15mila scienziati da 120 paesi pubblicano uno studio, coordinato dall’International Union of Forest Research Organizations (IUFRO), che valuta l’efficacia degli strumenti usati in tutto il mondo per tutelare le foreste. Dal 2010 a oggi si sono moltiplicate le iniziative che applicano logiche di mercato. Ma promuovono interventi di breve respiro, che non tengono conto della sostenibilità degli ecosistemi, né tantomeno delle ripercussioni socio-economiche sulle comunità locali

Conservazione foreste: la logica di mercato fa più danni che altro
Foto di Lou Levit su Unsplash

Serve un “ripensamento radicale” della governance internazionale della conservazione delle foreste

I meccanismi di conservazione delle foreste basati sul mercato non funzionano. Né per l’ambiente, né per le persone. Serve un “ripensamento radicale” degli strumenti e della loro governance. In grado di rendere più trasparenti – e quindi misurabili – i risultati. Sia per quanto riguarda il sequestro di CO2 e i benefici per la biodiversità, sia per le ripercussioni socio-economiche sulla popolazione locale.

Lo afferma la più completa valutazione globale dell’efficacia delle iniziative di conservazione delle foreste in tutto il mondo mai svolta finora, coordinata dall’International Union of Forest Research Organizations (IUFRO) e condotta da 15.000 scienziati di 120 paesi.

Cosa non funziona nella conservazione delle foreste oggi

I successi di questi strumenti nel rallentare la deforestazione restano limitati e spesso difficili da misurare. Qualche passo avanti si registra nella conservazione delle foreste tropicali, ma in generale il quadro è fatto più di ombre che di luci. Il problema principale è la spina dorsale del sistema che si sta affermando: un ventaglio disordinato e senza coordinamento internazionale di strumenti che seguono leggi di mercato.

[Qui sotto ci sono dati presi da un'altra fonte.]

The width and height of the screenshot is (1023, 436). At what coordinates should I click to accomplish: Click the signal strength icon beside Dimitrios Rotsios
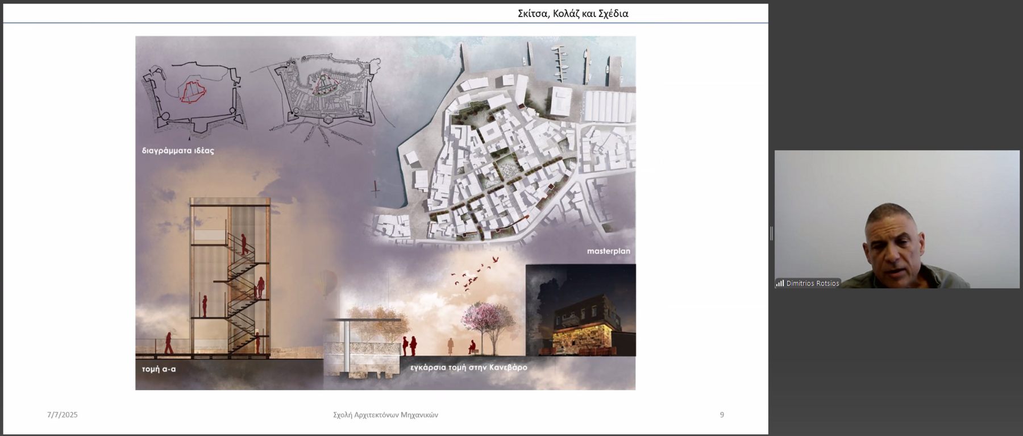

Questa “mercificazione” delle foreste per il loro valore come pozzi di carbonio, spiega il rapporto, è deleteria. “La crescente urgenza della crisi climatica ha influenzato la mercificazione delle foreste per il loro potenziale di sequestro del carbonio. Ciò ha portato alla nascita di nuovi mercati per il carbonio e la biodiversità che spesso si concentrano sui guadagni economici a breve termine piuttosto che sulla sostenibilità e sulla giustizia a lungo termine”, sottolinea Nelson Grima, vice coordinatore del gruppo di lavoro che ha prodotto lo studio.

Il rapporto sottolinea che è necessario valutare lo stato di conservazione delle foreste con un metro di giudizio che non si limiti al tasso di deforestazione. Da questo punto di vista i progressi ci sono: dai 13 mln di ettari l’anno del 2010 si è scesi a livello mondiale ai 10 mln del 2020. Ma il boom di strumenti bilaterali e unilaterali e l’emergere di sistemi (come il REDD+) che usano come bussola le richieste del mercato hanno creato danni su altri fronti. “Né il numero di ettari, né il tasso di deforestazione consentono affermazioni incentrate sugli effetti ecologici, economici o sociali” della governance internazionale delle foreste, sottolinea il rapporto.

Effetti, questi, che è difficile far rientrare nell’equazione se continuerà la tendenza alla finanziarizzazione delle foreste. Le iniziative finanziarie che danno peso alle esigenze delle popolazioni locali – le iniziative filantropiche, o quelle guidate dalle comunità locali – restano quanto mai rare. Altrettanto importante è cambiare il discorso attorno all’importanza delle foreste. Oggi, secondo il rapporto, viviamo una “climatizzazione” delle risorse forestali: vengono cioè valutate per il loro potenziale di mitigazione della crisi climatica. Lasciando ben poco spazio alle altre dimensioni sociali, economiche e di giustizia.

Questa forma di mercificazione, conclude il rapporto, “depoliticizza le questioni e sposta i discorsi politici in un’arena economica dove benefici e guadagni governano” la gestione internazionale delle foreste, seguendo una “logica win-win che spesso promette efficacia in termini ecologici, economici e sociali”. Ma questi benefici multipli, rimarcano gli autori, sono “messi in discussione da una moltitudine di studi e dalle parti interessate”.